Mais IL VEUT détruire l’institution.

La figure de Pierre de la Lune, dont je viens de me rappeler qu’il est le personnage principal du très beau roman de Jean Raspail « L’anneau du pécheur » paru en 1995 (tiens, je vais le relire), est une affaire d’historiens

La question n’est pas là (d’ailleurs, il m’étonnerait que Tucho ait lu Jean Raspail).

Au moment où la barque du Seigneur prend eau de toutes parts (pour reprendre la métaphore de Benoît XVI), un Pape soucieux du bien de l’Eglise n’irait pas déterrer cet épisode vieux de 6 siècles, auquel personne ne s’intéresse, pour instruire un procès contre l’Eglise. Le réhabiliter signifierait remettre en cause toute la succession apostolique depuis Avignon. Sans parler de la portée symbolique évidente d’un pape/antipape qui portait, ce n’est pas un hasard, le nom de Benoît.

Bien entendu, si réhabilitation il y a (ce dont je doute), elle prendra du temps. Mais comme François l’a répété à de multiples reprises, ce qui compte, c’est d’initier des processus, même s’ils sont voués à l’échec à court terme. Le simple fait que ce processus-là ait pu être évoqué est en soi un message.
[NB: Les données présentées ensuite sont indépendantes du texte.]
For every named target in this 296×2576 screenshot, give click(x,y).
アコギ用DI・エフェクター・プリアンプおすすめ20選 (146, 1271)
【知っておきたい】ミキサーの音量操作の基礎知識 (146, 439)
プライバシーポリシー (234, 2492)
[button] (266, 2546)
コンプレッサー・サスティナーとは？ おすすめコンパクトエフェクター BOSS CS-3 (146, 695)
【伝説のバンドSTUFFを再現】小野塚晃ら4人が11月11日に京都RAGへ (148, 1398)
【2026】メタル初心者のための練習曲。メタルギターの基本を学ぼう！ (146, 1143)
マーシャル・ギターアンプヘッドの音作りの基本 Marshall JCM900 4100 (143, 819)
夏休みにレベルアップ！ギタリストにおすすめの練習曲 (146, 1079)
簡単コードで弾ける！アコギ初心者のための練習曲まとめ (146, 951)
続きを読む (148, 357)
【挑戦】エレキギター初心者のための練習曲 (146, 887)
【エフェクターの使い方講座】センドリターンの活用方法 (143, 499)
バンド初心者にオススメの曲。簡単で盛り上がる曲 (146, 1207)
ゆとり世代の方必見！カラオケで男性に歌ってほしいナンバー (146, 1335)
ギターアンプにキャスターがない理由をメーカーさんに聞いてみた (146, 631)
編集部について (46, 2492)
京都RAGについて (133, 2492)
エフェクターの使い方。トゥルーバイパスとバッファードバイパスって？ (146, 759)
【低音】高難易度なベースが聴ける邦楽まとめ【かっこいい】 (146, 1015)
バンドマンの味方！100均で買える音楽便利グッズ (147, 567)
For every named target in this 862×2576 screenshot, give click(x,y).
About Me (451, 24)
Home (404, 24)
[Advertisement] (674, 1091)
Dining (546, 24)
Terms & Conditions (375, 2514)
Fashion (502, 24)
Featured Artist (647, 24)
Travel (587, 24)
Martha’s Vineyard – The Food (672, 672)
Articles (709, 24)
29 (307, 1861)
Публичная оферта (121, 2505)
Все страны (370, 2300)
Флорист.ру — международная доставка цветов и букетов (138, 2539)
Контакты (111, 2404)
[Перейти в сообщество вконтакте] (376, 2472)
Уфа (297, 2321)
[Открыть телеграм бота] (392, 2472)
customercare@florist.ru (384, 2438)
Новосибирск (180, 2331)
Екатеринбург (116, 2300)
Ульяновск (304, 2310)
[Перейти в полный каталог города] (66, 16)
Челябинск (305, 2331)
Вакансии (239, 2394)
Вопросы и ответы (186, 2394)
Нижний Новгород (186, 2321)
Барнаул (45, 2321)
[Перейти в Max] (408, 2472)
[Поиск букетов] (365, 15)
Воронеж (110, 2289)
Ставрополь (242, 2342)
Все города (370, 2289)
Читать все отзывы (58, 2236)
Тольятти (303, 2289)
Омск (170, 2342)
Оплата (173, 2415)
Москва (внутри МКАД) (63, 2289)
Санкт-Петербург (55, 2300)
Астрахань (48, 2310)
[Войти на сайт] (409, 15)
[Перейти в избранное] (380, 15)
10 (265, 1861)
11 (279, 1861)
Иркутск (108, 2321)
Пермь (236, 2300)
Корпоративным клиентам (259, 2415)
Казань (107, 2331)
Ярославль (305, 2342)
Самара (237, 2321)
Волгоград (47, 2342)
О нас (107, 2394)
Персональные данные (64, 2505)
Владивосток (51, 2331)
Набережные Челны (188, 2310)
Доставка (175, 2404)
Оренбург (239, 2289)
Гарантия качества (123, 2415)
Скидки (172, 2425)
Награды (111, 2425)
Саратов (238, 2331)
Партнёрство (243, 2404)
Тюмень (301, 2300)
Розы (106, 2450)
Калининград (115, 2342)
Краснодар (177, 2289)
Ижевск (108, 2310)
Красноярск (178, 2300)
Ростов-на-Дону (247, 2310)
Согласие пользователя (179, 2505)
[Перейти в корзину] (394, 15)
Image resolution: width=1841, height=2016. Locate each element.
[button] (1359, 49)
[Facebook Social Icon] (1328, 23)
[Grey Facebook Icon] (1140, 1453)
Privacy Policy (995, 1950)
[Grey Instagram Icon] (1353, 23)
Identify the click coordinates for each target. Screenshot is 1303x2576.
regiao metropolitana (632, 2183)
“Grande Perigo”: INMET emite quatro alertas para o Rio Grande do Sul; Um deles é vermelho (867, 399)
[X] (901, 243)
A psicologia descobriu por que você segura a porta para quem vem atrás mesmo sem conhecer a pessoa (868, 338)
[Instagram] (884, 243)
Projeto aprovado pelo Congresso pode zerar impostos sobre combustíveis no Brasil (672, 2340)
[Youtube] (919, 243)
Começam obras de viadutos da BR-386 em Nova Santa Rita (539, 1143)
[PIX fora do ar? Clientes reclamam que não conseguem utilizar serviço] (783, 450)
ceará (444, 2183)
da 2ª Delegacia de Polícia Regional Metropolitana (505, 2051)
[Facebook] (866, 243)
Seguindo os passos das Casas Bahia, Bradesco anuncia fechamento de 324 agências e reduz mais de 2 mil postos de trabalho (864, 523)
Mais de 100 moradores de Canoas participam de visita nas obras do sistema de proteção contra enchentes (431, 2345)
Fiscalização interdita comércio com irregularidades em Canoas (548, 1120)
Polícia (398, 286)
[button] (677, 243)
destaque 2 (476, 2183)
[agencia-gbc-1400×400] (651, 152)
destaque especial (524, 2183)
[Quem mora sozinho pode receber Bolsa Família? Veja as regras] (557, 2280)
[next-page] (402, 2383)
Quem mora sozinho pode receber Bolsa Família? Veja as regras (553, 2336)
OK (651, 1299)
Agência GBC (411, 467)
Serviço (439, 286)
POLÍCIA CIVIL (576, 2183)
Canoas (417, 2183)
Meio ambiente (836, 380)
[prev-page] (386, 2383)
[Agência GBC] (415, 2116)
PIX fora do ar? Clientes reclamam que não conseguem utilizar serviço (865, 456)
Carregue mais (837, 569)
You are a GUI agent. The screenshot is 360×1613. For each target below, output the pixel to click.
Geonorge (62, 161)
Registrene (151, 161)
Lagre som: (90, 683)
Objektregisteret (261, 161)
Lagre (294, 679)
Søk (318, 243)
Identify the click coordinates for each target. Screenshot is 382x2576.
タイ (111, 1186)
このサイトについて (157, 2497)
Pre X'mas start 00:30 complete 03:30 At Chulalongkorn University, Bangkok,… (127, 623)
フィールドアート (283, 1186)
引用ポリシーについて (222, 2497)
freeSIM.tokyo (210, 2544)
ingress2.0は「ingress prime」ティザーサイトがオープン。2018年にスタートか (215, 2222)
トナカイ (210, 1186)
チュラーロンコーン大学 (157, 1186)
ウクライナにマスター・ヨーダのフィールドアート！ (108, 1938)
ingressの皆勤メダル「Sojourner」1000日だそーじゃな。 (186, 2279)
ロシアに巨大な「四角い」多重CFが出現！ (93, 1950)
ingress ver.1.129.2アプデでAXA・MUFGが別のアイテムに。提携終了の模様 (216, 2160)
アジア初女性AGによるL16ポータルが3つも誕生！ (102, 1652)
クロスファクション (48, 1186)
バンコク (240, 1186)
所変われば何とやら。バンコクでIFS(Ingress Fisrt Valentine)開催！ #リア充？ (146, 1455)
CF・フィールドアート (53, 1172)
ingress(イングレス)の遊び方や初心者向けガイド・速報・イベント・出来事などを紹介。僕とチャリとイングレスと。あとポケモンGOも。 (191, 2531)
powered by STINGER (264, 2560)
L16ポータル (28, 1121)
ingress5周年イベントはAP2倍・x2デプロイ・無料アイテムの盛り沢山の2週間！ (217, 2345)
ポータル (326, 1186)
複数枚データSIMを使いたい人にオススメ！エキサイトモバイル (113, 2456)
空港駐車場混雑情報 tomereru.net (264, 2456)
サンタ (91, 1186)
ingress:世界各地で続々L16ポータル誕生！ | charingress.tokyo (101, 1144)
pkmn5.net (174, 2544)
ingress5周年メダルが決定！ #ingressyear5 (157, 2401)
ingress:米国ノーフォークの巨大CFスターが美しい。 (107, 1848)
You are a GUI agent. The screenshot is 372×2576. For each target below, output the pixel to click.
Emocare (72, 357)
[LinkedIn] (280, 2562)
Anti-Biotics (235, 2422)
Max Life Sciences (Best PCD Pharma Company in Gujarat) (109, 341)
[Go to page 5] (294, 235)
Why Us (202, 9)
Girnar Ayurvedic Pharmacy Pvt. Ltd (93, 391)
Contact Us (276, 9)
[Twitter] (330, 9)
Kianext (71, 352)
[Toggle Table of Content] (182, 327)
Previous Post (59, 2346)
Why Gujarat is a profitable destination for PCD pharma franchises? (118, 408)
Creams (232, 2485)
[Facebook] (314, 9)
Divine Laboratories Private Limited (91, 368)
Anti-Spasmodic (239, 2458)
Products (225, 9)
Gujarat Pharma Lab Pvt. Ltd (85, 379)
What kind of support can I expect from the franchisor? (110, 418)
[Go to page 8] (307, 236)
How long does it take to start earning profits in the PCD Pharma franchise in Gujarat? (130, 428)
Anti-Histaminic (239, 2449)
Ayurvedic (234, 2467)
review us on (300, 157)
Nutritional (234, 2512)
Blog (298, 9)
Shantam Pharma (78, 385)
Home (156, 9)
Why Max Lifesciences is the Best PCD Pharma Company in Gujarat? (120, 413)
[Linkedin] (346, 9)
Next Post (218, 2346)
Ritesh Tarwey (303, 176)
François n’est pas fou, il n’est pas non plus simplement « agité », ou un « trublion » comme le qualifie somme toute aimablement Giuseppe Nardi.
Il est pire que cela.


Vida Nueva, l’oreille et la main du pape en Espagne, titrait le 15 juillet dernier:
« 600 ans de défi au Vatican ».

Comme ça, on comprend mieux.

François veut réhabiliter l’antipape Benoît XIII

LE NOUVEAU PRÉFET DE LA FOI VICTOR MANUEL FERNÁNDEZ A ÉTÉ CHARGÉ DE CETTE MISSION

Giuseppe Nardi
23 octobre 2023
katholisches.info

Gegenpapst Benedikt XIII. Die Bronzeskulptur befindet sich vor der alten Templerburg Peñíscola in Aragon. Sie wurde erst 2007 angefertigt und aufgestellt.
L’antipape Benoît XIII La sculpture en bronze se trouve devant l’ancien château templier de Peñíscola, en Aragon. Elle n’a été réalisée et installée qu’en 2007.

Le pape François est littéralement agité. Il est en perpétuelle agitation et agit comme une sorte de trublion. Malheureusement, ce faisant, il ne crée pas une saine agitation dans le monde pour attirer l’attention sur la dimension surnaturelle, mais provoque plutôt un désordre persistant et moins sain dans l’Église.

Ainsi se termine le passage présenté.